#### Your goal:
Look at each line below and count those with the word "agent"; the answer is that number only.

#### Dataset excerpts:
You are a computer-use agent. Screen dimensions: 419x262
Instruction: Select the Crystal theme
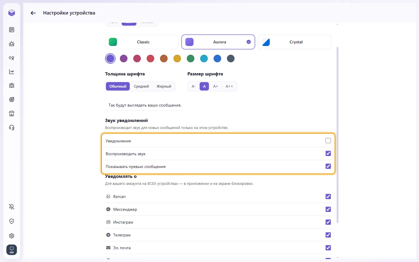(294, 42)
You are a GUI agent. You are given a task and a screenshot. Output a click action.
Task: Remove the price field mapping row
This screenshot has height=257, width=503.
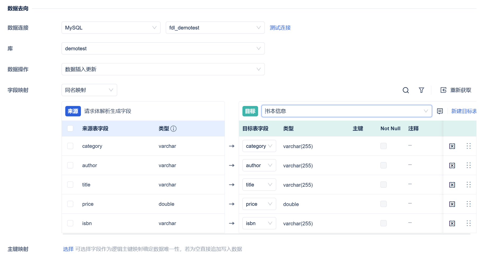tap(452, 204)
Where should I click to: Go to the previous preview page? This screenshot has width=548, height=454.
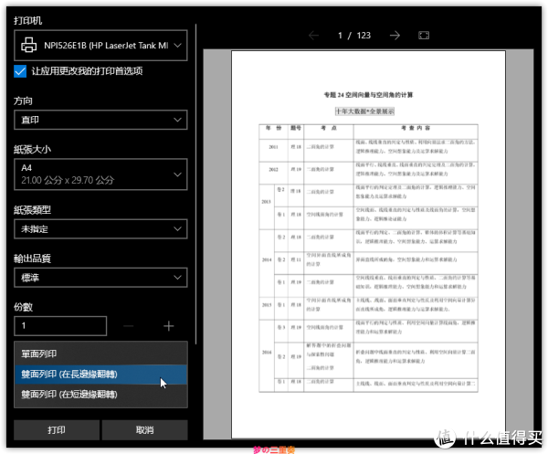(314, 36)
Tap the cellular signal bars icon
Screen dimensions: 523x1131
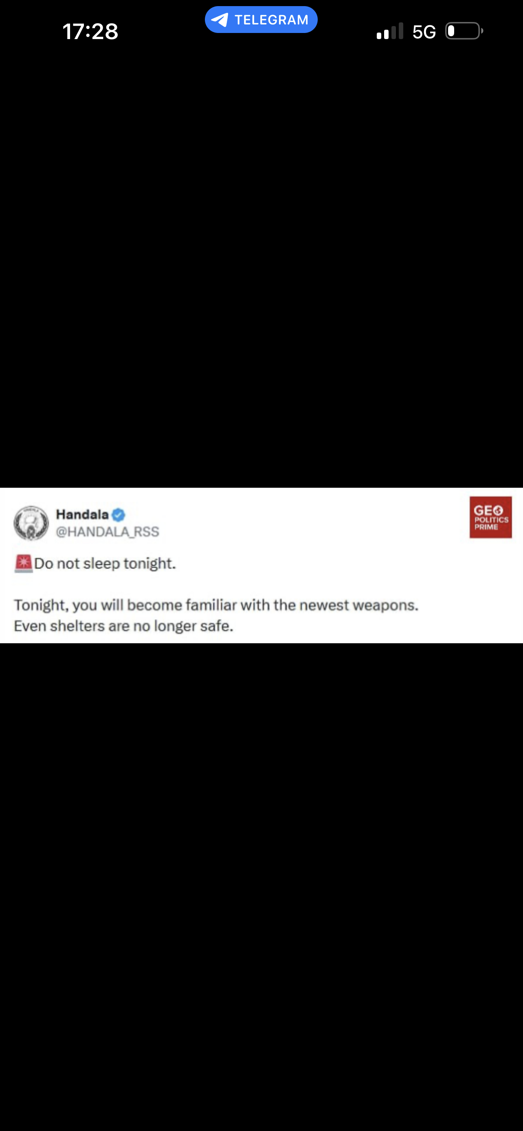tap(390, 31)
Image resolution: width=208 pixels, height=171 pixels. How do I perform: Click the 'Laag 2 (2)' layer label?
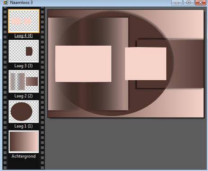[23, 96]
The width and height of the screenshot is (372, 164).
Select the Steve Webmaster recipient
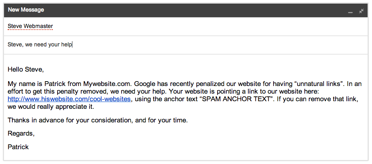30,26
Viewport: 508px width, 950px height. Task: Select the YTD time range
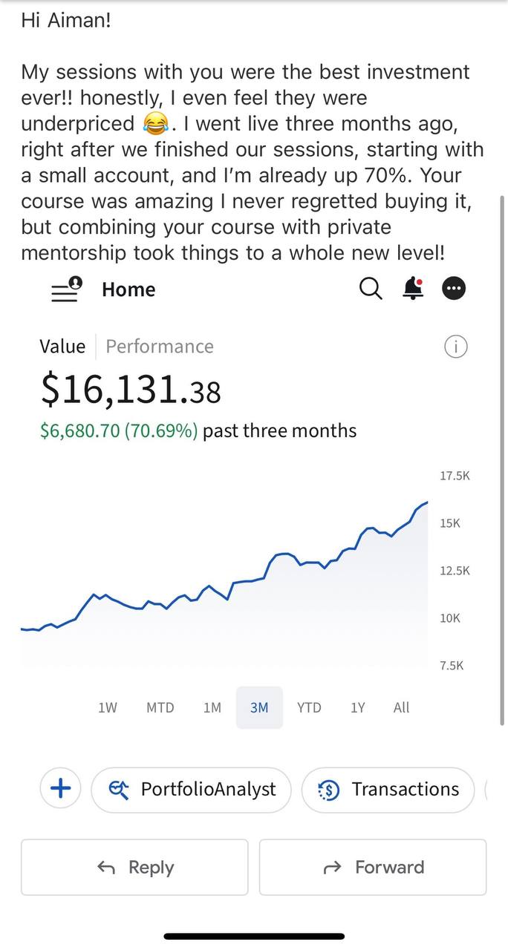pyautogui.click(x=309, y=707)
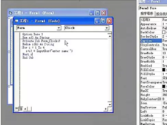Click the code editor scroll down arrow
167x125 pixels.
pos(110,104)
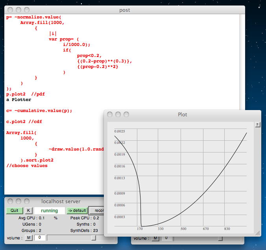Minimize the Plot window
The height and width of the screenshot is (250, 266).
118,114
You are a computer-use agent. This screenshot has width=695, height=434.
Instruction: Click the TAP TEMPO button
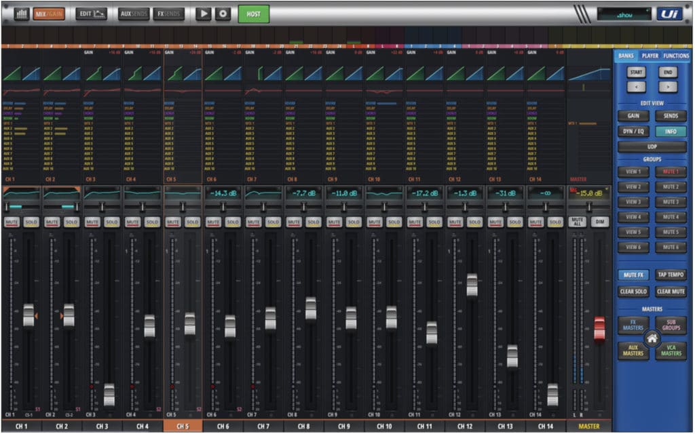pos(670,275)
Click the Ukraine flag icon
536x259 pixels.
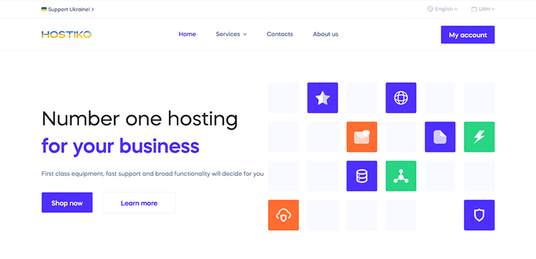(x=44, y=9)
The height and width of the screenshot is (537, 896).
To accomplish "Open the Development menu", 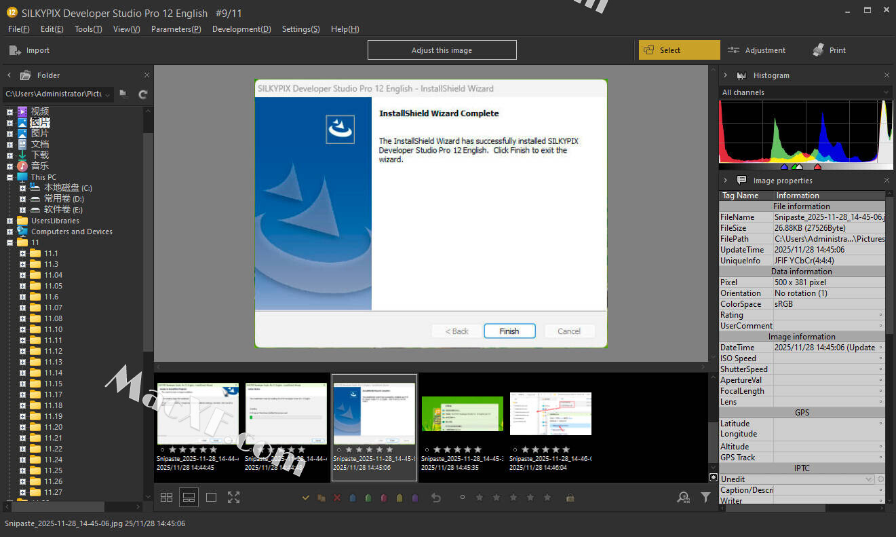I will [x=241, y=29].
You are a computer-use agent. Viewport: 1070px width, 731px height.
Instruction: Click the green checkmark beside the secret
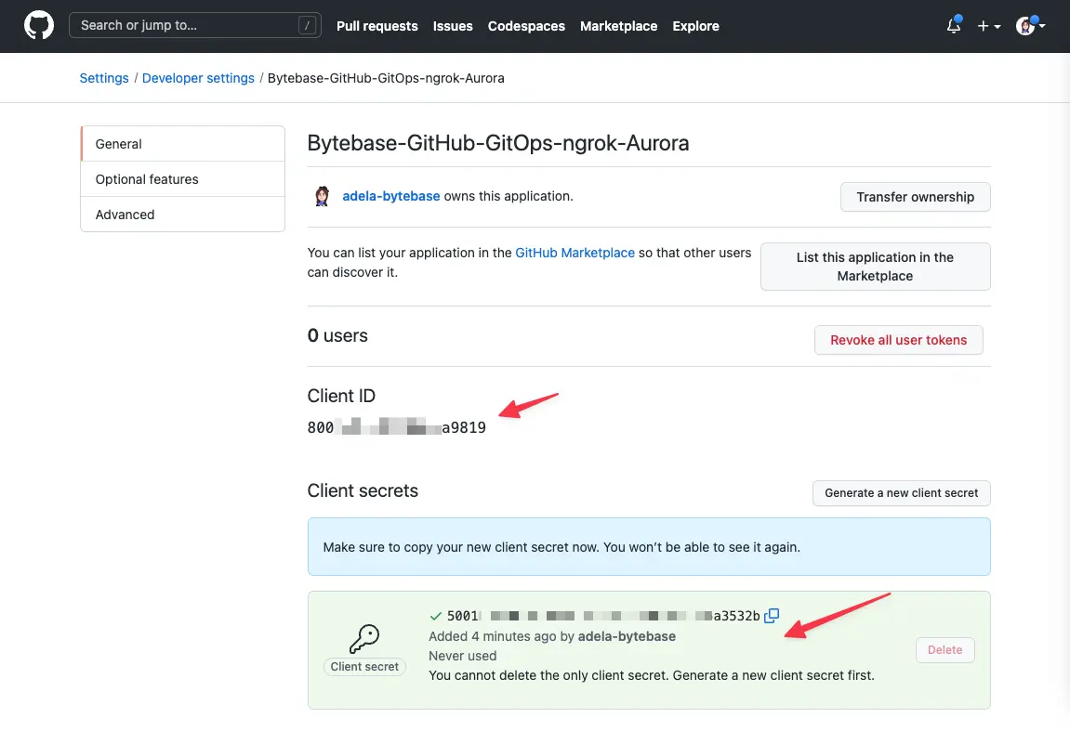point(435,615)
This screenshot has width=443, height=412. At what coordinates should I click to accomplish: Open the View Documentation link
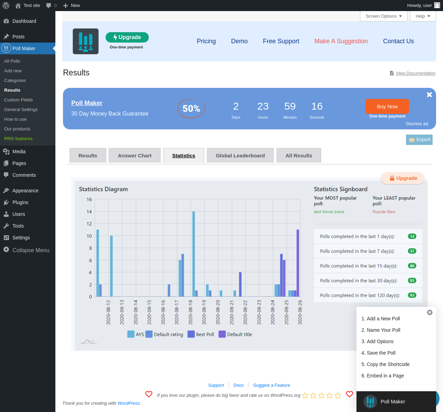(x=415, y=73)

#### Result of this exercise:
4